§ **Material shown**
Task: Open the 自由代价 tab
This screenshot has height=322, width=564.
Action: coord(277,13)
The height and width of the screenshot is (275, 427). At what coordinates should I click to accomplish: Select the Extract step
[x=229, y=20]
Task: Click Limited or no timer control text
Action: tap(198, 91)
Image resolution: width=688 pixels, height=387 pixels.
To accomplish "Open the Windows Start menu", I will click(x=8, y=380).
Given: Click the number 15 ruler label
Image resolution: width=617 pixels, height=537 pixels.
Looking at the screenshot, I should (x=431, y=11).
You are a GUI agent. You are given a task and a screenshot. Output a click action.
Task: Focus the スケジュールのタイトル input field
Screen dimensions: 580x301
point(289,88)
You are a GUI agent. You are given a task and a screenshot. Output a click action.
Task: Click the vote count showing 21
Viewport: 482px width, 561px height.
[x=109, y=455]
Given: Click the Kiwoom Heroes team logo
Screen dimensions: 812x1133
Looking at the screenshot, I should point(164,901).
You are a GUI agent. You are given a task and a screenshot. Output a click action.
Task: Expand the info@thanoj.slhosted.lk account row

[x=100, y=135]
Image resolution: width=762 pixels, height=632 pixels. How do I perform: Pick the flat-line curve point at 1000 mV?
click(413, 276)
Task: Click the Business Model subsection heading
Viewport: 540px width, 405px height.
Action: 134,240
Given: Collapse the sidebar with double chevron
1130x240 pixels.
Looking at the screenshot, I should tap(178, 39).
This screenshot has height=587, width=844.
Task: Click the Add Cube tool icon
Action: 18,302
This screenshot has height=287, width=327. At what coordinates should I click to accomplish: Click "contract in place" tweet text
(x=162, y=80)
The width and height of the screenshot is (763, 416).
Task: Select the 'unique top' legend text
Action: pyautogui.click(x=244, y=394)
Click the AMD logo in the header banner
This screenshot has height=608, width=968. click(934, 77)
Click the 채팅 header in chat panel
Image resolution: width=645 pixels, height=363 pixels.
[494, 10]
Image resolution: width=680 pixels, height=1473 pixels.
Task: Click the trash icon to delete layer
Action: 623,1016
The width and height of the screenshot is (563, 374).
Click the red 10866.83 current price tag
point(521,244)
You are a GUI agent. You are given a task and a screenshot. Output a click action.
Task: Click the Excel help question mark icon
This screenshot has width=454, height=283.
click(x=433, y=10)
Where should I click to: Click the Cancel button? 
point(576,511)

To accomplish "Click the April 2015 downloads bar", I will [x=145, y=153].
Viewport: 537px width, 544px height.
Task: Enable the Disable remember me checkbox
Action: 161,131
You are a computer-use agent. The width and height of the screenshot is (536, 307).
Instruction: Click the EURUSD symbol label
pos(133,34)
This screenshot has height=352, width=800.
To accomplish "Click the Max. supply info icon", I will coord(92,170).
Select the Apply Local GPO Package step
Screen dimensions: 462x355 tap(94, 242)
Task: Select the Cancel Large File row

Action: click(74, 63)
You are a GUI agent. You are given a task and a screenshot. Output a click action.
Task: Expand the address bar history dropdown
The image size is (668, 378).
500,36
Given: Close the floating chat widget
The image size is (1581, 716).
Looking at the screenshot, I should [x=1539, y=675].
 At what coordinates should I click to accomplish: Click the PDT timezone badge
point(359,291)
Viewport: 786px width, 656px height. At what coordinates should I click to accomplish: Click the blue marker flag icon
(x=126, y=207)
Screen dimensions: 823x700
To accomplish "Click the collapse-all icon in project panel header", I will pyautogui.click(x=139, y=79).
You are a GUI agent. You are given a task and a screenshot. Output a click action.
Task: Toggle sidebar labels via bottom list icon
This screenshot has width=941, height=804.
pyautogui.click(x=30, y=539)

§ **Task item**
Go through the listing above and return each line that includes the word "sidebar".

§ **Answer section**
Given: Collapse the sidebar with double chevron
Task: Toggle sidebar labels via bottom list icon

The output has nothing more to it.